Your task.
From the first line to the last, output the entries exactly.

Collection entries:
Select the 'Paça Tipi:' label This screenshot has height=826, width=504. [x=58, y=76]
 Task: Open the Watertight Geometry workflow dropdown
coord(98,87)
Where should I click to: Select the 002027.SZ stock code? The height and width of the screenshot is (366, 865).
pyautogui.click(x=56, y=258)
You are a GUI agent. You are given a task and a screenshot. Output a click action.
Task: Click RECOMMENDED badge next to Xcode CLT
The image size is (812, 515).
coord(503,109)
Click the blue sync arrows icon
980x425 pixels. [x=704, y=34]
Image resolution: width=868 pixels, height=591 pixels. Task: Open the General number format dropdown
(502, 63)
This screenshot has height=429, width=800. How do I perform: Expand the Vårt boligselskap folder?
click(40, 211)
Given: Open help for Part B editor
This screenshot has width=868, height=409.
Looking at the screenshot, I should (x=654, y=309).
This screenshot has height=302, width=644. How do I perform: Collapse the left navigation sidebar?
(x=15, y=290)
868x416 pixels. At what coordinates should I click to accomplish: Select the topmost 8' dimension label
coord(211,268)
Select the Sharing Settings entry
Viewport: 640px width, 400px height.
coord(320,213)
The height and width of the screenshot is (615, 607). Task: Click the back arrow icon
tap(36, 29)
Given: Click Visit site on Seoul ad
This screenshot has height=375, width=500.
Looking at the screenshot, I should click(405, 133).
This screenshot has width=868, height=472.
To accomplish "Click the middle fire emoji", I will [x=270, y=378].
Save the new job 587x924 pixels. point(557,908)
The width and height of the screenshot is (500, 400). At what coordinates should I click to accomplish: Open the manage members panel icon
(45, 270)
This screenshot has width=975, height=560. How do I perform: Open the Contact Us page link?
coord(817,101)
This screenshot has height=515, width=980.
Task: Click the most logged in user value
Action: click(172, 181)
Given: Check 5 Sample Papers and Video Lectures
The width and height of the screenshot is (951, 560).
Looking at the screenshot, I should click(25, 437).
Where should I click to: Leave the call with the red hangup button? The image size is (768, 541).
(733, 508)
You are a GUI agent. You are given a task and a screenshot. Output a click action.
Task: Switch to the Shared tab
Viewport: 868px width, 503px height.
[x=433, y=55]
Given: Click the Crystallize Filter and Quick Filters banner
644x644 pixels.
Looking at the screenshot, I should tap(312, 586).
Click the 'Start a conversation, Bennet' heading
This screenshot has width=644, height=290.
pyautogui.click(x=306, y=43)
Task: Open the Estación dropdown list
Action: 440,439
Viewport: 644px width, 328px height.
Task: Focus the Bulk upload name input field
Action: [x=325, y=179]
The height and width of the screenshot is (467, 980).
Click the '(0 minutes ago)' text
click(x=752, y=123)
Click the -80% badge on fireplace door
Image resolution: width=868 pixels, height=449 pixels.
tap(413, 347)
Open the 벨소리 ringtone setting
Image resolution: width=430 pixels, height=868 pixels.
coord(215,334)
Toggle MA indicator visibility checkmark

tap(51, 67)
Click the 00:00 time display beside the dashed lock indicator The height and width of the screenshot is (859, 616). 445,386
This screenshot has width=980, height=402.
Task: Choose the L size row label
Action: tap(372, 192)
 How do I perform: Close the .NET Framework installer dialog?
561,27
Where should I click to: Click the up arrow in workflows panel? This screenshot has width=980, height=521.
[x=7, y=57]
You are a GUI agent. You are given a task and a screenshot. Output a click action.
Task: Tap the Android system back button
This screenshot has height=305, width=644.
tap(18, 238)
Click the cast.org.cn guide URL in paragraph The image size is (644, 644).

Answer box.
Select the 'Paça Tipi:' label This screenshot has height=826, width=504. [x=58, y=76]
 Task: Open the Watertight Geometry workflow dropdown
coord(98,87)
Where should I click to: Select the 002027.SZ stock code? The height and width of the screenshot is (366, 865).
pyautogui.click(x=56, y=258)
You are a GUI agent. You are given a task and a screenshot. Output a click action.
Task: Click RECOMMENDED badge next to Xcode CLT
The image size is (812, 515).
coord(503,109)
Click the blue sync arrows icon
980x425 pixels. [x=704, y=34]
Image resolution: width=868 pixels, height=591 pixels. Task: Open the General number format dropdown
(502, 63)
This screenshot has height=429, width=800. How do I perform: Expand the Vårt boligselskap folder?
click(40, 211)
Given: Open help for Part B editor
This screenshot has width=868, height=409.
Looking at the screenshot, I should (x=654, y=309).
This screenshot has height=302, width=644. How do I perform: Collapse the left navigation sidebar?
(x=15, y=290)
868x416 pixels. At what coordinates should I click to accomplish: Select the topmost 8' dimension label
coord(211,268)
Select the Sharing Settings entry
Viewport: 640px width, 400px height.
coord(320,213)
The height and width of the screenshot is (615, 607). Task: Click the back arrow icon
tap(36, 29)
Given: Click Visit site on Seoul ad
This screenshot has height=375, width=500.
Looking at the screenshot, I should click(405, 133).
This screenshot has width=868, height=472.
To accomplish "Click the middle fire emoji", I will [x=270, y=378].
Save the new job 587x924 pixels. point(557,908)
The width and height of the screenshot is (500, 400). At what coordinates should I click to accomplish: Open the manage members panel icon
(45, 270)
This screenshot has width=975, height=560. How do I perform: Open the Contact Us page link?
coord(817,101)
This screenshot has height=515, width=980.
Task: Click the most logged in user value
Action: click(172, 181)
Given: Check 5 Sample Papers and Video Lectures
The width and height of the screenshot is (951, 560).
Looking at the screenshot, I should click(25, 437).
Where should I click to: Leave the call with the red hangup button? The image size is (768, 541).
(733, 508)
You are a GUI agent. You are given a task and a screenshot. Output a click action.
Task: Switch to the Shared tab
Viewport: 868px width, 503px height.
[x=433, y=55]
Given: Click the Crystallize Filter and Quick Filters banner
644x644 pixels.
Looking at the screenshot, I should tap(312, 586).
Click the 'Start a conversation, Bennet' heading
This screenshot has width=644, height=290.
pyautogui.click(x=306, y=43)
Task: Open the Estación dropdown list
Action: 440,439
Viewport: 644px width, 328px height.
Task: Focus the Bulk upload name input field
Action: [x=325, y=179]
The height and width of the screenshot is (467, 980).
Click the '(0 minutes ago)' text
click(x=752, y=123)
Click the -80% badge on fireplace door
Image resolution: width=868 pixels, height=449 pixels.
tap(413, 347)
Open the 벨소리 ringtone setting
Image resolution: width=430 pixels, height=868 pixels.
coord(215,334)
Toggle MA indicator visibility checkmark

tap(51, 67)
Click the 00:00 time display beside the dashed lock indicator The height and width of the screenshot is (859, 616). 445,386
This screenshot has width=980, height=402.
Task: Choose the L size row label
Action: tap(372, 192)
 How do I perform: Close the .NET Framework installer dialog?
561,27
Where should I click to: Click the up arrow in workflows panel? This screenshot has width=980, height=521.
[x=7, y=57]
You are a GUI agent. You are given a task and a screenshot. Output a click action.
Task: Tap the Android system back button
This screenshot has height=305, width=644.
tap(18, 238)
Click the cast.org.cn guide URL in paragraph The image size is (644, 644).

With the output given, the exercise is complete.